• **Task description**
Reproduce the passage of the SquareX DEF CON announcement word for word, starting at "SINGAPORE, Thursday, August" and ending at "over two decades.".

• **Excerpt provided**
SINGAPORE, Thursday, August 22, 2024 – SquareX delivered a groundbreaking presentation at DEF CON 32, univocally proving that Secure Web Gateways (SWGs) are broken beyond repair. Presented by SquareX founder Vivek Ramachandran and the research team, the talk exposed over 30 bypass techniques that highlight core architectural vulnerabilities in SWGs, challenging the effectiveness and relevance of a technology that has been trusted for over two decades.
To demonstrate the ease with which SWGs can be bypassed, SquareX introduced browser.security, a website designed to allow anyone—including SWG vendors—to test their products. The framework’s release has already garnered much attention, with thousands of requests logged through SWG solutions from top SASE/SSE vendors, potentially indicating that both customers and vendors are scrutinizing their products for vulnerabilities.
Audience reactions to the talk were overwhelmingly positive. One attendee, representing a security team, commented, “We are very surprised to see how easy it is to deliver malware to the endpoints by bypassing SWGs.” Another added, “It’s surprising that SWG vendors have not acknowledged these issues in their public documentation.”

• **Collected material**
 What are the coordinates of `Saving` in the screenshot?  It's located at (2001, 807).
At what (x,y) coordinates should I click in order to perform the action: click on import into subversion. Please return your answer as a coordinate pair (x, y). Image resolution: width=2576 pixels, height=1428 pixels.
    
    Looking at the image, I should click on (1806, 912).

• **Solution for this exercise**
SINGAPORE, Thursday, August 22, 2024 – SquareX delivered a groundbreaking presentation at DEF CON 32, univocally proving that Secure Web Gateways (SWGs) are broken beyond repair. Presented by SquareX founder Vivek Ramachandran and the research team, the talk exposed over 30 bypass techniques that highlight core architectural vulnerabilities in SWGs, challenging the effectiveness and relevance of a technology that has been trusted for over two decades.